● **DOCUMENT SEGMENT**:

# How many scoops of protein do you use...



## r0dxx (Aug 14, 2006)

*on a workout day? *

I use 1 scoop of whey for breakfast shake
2 scoops of whey in my post workout shake
and 1 scoop of whey / 1 scoop of casien for one of my meals...

So usually 5 scoops a day


----------



## Double D (Aug 14, 2006)

4 a day.


----------



## Tough Old Man (Aug 14, 2006)

r0dxx said:


> *on a workout day? *
> 
> I use 1 scoop of whey for breakfast shake
> 2 scoops of whey in my post workout shake
> ...


I way over do it. I take in around 8 scoops a day. About 200 grams of protein from whey and another 200 from real food. I do this 24/7.


----------



## r0dxx (Aug 14, 2006)

Tough Old Man said:


> I way over do it. I take in around 8 scoops a day. About 200 grams of protein from whey and another 200 from real food. I do this 24/7.



Might not be overdoing it...Everyone has different needs  

Obviously 400 grams from real food, would be pretty expensive.


----------



## kenwood (Aug 14, 2006)

● **SUPPLIED DATA**:
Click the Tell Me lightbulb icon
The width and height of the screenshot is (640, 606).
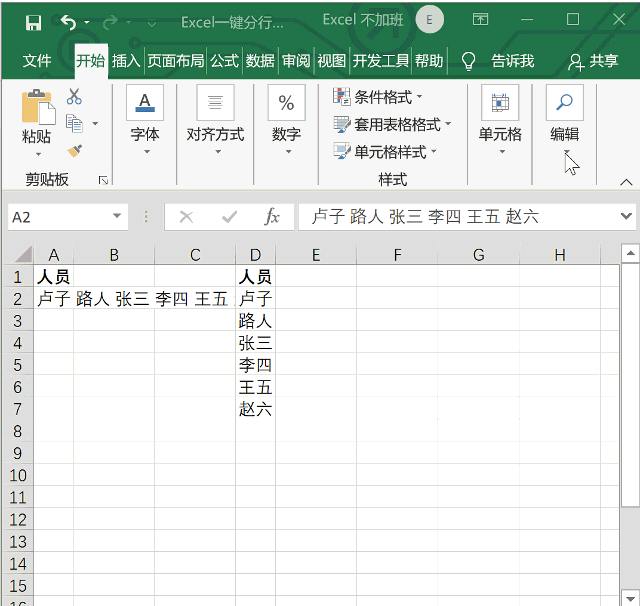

● **PROBLEMS AND TASKS**:
a) In the protein-scoop thread, why does r0dxx say Tough Old Man might not be overdoing it with around 8 scoops a day? Answer in one to three sentences.
b) Echo the protein-scoop thread from "# How many scoops" to "of my meals...".
c) Proceed with the protein-scoop thread, starting right after its last line.

● **ANSWERS BY ITEM NUMBER**:
a) r0dxx says Tough Old Man might not be overdoing it because everyone has different needs.

b)
# How many scoops of protein do you use...



## r0dxx (Aug 14, 2006)

*on a workout day? *

I use 1 scoop of whey for breakfast shake
2 scoops of whey in my post workout shake
and 1 scoop of whey / 1 scoop of casien for one of my meals...

c)
5-6 a day here


----------



## dontsurfonmytur (Aug 14, 2006)

I have 1 in the morning, 1 and 1/2 post workout, 1 in the early morning (between sleeping) but I might stop doing that.


----------



## SuperFlex (Aug 14, 2006)

Here's what I would suggest...

1 isolate when waking up for fast protein. 1 whey mix before a workout, absorbs slower so you're getting protein and aminos your whole workout. 2 islolate after for fast protein and recovery. 2 whey mix before bed to supply the muscles during sleep...

Here's what I take...

2-4 a day.


----------



## GFR (Aug 15, 2006)

Only once a day at 2 scoops, I don't buy into the high protein BS the supplement companies preach.


----------



## SpeedyReedy5 (Aug 16, 2006)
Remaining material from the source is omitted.